For the past three years Texas native Tamra Patterson has been serving reimagined soul food to hungry Memphians. The salon owner turned restaurateur says everything changed for her 10 years ago when a dream she had led her on a journey that would take her back to her roots.


The first thing I remember eating was my dad’s homemade cherry cobbler when I was three-years-old. As good of a cook as my mom was, most of my memories with food center around my dad — his cobblers, his strawberry cake. To this day I’ve never had smoked chicken that is anywhere near as good as his. Nobody can capture the flavor of smoke like my daddy could. Oh my God, his glazed carrots. I can’t touch them any more because of how much better my dad’s were.

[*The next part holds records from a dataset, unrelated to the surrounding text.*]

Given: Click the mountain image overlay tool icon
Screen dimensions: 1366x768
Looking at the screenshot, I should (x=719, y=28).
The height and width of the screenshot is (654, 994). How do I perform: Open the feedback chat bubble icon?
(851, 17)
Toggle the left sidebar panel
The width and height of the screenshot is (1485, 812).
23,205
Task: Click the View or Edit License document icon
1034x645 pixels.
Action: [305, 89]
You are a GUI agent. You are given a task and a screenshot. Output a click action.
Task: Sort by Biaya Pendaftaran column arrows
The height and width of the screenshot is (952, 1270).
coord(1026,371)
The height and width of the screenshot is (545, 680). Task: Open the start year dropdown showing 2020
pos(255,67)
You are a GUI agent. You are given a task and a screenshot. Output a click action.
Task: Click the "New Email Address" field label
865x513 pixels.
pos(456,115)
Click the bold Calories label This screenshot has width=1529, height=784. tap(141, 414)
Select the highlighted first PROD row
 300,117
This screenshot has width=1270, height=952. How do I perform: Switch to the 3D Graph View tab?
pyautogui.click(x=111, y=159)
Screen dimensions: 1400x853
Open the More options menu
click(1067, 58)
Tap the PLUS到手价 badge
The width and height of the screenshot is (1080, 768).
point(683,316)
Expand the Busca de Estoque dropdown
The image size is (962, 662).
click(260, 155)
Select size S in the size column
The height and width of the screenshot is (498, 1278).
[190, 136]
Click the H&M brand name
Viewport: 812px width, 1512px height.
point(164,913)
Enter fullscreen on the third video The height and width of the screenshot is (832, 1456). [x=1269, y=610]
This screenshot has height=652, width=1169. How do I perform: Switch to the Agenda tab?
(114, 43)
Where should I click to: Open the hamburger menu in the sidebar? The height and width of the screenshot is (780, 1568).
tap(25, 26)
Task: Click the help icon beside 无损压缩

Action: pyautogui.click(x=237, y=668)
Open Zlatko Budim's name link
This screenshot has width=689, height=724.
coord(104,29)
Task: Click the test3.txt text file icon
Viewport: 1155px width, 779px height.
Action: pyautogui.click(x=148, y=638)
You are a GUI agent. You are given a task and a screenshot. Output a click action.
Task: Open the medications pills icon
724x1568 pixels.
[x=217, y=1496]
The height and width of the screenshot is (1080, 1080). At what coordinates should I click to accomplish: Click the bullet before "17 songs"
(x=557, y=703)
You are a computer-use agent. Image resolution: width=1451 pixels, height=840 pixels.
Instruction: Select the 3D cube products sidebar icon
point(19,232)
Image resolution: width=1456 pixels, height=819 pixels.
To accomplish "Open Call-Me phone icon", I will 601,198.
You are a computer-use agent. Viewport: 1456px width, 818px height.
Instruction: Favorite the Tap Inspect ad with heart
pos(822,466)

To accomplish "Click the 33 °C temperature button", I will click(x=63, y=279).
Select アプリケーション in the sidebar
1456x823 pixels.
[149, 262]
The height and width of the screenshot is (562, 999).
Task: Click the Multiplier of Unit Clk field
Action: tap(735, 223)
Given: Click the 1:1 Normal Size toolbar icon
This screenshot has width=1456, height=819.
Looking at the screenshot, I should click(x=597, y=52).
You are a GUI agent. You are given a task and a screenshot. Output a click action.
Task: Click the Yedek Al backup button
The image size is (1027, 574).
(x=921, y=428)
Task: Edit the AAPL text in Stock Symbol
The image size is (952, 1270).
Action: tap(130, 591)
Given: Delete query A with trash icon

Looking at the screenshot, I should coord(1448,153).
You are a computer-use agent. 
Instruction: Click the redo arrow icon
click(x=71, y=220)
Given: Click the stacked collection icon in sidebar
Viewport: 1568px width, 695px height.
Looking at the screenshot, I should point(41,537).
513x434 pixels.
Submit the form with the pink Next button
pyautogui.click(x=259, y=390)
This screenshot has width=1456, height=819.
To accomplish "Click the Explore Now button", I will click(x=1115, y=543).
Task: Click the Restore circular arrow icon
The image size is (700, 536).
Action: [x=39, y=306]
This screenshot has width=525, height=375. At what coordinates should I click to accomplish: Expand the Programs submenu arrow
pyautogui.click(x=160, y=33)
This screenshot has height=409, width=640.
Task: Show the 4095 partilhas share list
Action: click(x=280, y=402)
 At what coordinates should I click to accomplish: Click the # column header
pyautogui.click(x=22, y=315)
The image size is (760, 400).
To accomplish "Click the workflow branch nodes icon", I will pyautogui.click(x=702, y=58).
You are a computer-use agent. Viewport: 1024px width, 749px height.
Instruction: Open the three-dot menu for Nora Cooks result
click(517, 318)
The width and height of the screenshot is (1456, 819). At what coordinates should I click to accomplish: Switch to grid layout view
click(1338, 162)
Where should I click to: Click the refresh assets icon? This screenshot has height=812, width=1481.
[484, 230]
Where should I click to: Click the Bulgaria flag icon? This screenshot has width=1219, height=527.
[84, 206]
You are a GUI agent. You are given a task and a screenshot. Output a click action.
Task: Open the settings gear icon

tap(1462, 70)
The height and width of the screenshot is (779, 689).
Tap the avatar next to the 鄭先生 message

My dad owned a restaurant my whole life, he started cooking when he was 14. His mother was a professional baker and his father was a cook in the Navy. His restaurant was a Cajun-homestyle place called ‘His Touch.’ He definitely wanted everybody to know he was running it. People laugh at me for this, but I never ate at a restaurant until I was in highschool. We ate breakfast at home, my dad packed our lunches and we ate dinner together at night. We never even ate at my dad’s restaurant, in fact we didn’t go there unless we were working. My dad was so militant and structured. You know how you see kids running around their parents’ restaurants? That didn’t happen with my dad.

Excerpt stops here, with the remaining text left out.